═════ Records for this task ═════

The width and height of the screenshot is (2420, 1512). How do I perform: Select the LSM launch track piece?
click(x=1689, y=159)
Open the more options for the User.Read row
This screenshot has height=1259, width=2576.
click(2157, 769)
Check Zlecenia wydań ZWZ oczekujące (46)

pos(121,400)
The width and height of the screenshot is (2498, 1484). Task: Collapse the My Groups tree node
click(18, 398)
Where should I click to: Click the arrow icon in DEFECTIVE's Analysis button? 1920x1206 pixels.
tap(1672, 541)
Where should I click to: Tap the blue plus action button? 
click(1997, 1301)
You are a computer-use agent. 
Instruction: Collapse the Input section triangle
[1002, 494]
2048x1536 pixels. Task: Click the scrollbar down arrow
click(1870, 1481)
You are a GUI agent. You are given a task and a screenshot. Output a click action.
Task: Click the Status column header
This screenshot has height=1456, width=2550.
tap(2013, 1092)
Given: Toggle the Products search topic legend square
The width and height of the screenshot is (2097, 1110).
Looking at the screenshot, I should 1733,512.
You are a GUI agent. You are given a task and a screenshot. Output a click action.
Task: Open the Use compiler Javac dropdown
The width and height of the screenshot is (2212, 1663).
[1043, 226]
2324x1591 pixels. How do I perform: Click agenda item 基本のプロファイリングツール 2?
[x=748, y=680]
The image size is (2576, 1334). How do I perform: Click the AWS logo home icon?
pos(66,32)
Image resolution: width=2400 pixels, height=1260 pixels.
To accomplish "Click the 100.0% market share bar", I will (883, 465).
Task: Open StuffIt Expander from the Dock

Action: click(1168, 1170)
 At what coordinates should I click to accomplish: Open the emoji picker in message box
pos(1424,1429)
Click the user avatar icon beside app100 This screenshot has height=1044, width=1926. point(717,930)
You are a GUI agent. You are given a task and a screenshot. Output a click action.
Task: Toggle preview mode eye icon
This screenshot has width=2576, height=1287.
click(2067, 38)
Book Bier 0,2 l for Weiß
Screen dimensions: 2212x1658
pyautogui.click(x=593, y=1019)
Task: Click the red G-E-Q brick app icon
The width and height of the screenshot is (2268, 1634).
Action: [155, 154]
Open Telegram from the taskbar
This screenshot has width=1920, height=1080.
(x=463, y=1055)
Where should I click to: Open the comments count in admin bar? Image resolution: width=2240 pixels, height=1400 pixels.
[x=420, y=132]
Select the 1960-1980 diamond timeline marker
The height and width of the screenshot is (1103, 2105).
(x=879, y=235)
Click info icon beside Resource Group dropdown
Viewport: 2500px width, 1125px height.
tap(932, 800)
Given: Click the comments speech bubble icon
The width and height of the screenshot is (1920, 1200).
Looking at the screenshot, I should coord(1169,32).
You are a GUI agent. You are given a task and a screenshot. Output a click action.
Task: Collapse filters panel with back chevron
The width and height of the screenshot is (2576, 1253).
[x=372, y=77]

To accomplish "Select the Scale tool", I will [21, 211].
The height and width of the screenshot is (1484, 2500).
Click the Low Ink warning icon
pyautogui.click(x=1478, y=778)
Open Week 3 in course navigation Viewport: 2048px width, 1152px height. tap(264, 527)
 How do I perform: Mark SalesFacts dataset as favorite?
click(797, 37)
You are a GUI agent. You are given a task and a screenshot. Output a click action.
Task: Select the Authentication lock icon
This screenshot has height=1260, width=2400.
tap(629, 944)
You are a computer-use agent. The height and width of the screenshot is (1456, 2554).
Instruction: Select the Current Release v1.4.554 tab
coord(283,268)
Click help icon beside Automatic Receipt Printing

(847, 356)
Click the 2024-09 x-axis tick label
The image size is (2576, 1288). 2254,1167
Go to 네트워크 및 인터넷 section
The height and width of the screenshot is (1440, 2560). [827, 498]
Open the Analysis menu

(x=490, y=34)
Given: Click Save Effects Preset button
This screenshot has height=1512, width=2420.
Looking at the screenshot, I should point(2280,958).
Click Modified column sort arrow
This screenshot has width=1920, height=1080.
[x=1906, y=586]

═════

# Exercise aim:
Print the lines above from the one with "Open Week 3" through the one with "Click Modified column sort arrow", both included, exactly as written and nothing more.

# Solution to the exercise:
Open Week 3 in course navigation Viewport: 2048px width, 1152px height. tap(264, 527)
 How do I perform: Mark SalesFacts dataset as favorite?
click(797, 37)
You are a GUI agent. You are given a task and a screenshot. Output a click action.
Task: Select the Authentication lock icon
This screenshot has height=1260, width=2400.
tap(629, 944)
You are a computer-use agent. The height and width of the screenshot is (1456, 2554).
Instruction: Select the Current Release v1.4.554 tab
coord(283,268)
Click help icon beside Automatic Receipt Printing

(847, 356)
Click the 2024-09 x-axis tick label
The image size is (2576, 1288). 2254,1167
Go to 네트워크 및 인터넷 section
The height and width of the screenshot is (1440, 2560). [827, 498]
Open the Analysis menu

(x=490, y=34)
Given: Click Save Effects Preset button
This screenshot has height=1512, width=2420.
Looking at the screenshot, I should point(2280,958).
Click Modified column sort arrow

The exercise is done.